Леонардо Шаша - Палермские убийцы
Кастелли отозвал в сторонку Мазотто и Кали, и они посовещались. Потом он вернулся и объявил, что плату им обеспечивает князь Джардинелли. Последовало недоверчивое молчание, а затем — залп насмешек. Всему Палермо было известно, что князь Джардинелли промотал все свое состояние; откуда бы ему взять по три тари в день на двенадцать человек? Трудно было также предположить, чтоб кто-либо доверил ему выплату: он прибрал бы денежки к рукам либо тут же растратил на собственные удовольствия.
Новое совещание с Мазотто и Кали, а затем сообщение, после которого, как выразился Д'Анджело, «мы унялись». «Лицо, стоящее над вами, — князь Сант'Элиа». Но все-таки унялись они не сразу, а продолжали спрашивать, какой же интерес князю Сант'Элиа, богатейшему и глубокоуважаемому сенатору Итальянского королевства[8], устраивать такую заварушку. Но Кастелли ответил, что им об этом думать нечего, это дело «больших голов», то есть людей умных, сведущих и могущественных. И поскольку рекруты «большими головами» не были, но кое-какое чувство сожаления к Бурбонам все же питали, Кастелли счел нужным добавить к их сведению: «Это затеи бурбонские». «Когда дело объяснилось, — продолжает Д'Анджело, — все согласились на уговор, и нам стали платить, начиная прямо с того воскресенья и по самую среду, когда меня арестовали». Нет ничего невероятного в том, что никто не задумался о гнусности дела, за которое взялся, не воспротивился, не отступился, в том числе и сам Д'Анджело, позже на свой лад удрученный до такой степени, что не осмеливался тратить полученные деньги. Ничего невероятного, если учесть, что, по подсчетам одного служащего палермской квестуры, в наши дни за убийство человека достаточно заплатить двести пятьдесят тысяч лир, что вполне соответствует тогдашним трем тари, — ведь деньги нынче легки и тратят их с легкостью.
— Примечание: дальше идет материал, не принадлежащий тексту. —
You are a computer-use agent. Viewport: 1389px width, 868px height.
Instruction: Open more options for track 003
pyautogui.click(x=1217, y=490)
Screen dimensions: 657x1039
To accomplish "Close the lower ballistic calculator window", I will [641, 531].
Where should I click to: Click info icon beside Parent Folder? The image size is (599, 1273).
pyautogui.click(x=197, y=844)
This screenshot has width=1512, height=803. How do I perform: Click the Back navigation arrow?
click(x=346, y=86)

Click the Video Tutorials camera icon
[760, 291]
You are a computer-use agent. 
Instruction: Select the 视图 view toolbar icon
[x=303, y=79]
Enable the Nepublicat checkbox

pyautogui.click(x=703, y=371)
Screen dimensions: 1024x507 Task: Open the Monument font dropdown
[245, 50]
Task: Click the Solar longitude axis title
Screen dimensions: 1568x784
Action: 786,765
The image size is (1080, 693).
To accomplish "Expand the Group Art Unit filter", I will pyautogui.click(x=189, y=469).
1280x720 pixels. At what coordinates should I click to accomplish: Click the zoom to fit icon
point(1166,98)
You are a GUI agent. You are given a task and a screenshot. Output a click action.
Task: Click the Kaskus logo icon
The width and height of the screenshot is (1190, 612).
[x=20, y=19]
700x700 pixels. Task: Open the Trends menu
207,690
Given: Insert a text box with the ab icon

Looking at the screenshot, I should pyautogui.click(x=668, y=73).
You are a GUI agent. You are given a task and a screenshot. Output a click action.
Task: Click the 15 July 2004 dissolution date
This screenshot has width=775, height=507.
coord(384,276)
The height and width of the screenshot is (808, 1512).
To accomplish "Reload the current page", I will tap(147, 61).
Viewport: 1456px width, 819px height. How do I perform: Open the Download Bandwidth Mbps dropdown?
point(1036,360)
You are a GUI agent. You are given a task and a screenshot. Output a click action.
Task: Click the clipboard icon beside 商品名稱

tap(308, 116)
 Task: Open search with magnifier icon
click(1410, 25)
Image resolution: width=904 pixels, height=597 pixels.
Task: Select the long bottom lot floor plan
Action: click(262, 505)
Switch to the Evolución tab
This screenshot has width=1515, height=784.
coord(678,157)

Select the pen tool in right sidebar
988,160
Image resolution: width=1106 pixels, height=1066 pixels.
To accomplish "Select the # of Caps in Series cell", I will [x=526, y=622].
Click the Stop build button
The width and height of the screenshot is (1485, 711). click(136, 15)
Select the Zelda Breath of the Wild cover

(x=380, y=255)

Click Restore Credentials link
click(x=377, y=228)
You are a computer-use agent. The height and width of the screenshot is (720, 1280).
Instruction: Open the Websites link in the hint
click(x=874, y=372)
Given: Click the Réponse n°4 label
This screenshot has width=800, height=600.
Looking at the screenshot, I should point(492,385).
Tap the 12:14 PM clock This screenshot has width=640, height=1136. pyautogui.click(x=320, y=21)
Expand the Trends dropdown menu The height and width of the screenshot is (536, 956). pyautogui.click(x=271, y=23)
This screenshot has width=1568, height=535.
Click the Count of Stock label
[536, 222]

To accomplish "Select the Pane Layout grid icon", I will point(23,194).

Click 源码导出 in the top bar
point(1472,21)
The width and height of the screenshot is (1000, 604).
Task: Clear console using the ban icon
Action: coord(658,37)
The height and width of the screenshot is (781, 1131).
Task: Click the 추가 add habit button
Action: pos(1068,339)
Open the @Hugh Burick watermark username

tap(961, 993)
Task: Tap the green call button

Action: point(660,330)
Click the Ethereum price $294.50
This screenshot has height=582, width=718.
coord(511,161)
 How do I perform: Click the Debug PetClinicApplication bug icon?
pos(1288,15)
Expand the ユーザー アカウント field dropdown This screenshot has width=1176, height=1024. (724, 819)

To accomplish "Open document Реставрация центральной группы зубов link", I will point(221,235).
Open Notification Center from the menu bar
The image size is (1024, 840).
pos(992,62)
Последовало еще несколько встреч, но приказа все не поступало, так что некоторых даже стала тревожить совесть за те три тари в день, что они получали, не «сослужив службы» тому, кто их выплачивал. Наконец вечером первого октября Кастелли заявил: «Сегодня будем глушить рыбу», то есть состоится бойня наподобие того, как забивают тунца, когда идет косяк.
В час вечерней молитвы по распоряжению Кастелли к зданию финансовой управы явились Д'Анджело и Термини (куда отправились остальные две группы, Д'Анджело не знал). Не выходя за пределы квартала, они трижды выполнили приказ Кастелли. Д'Анджело и Термини разыграли между собой в чет и нечет, кому начинать. Жребий выпал Термини. Д'Анджело должен был расправиться со вторым; он оказался трусливее своего сообщника: подошел к жертве с просьбой дать понюшку табаку. Третий приходился на долю Термини, но Кастелли снова назначил черед Д'Анджело — быть может, чтобы проучить его.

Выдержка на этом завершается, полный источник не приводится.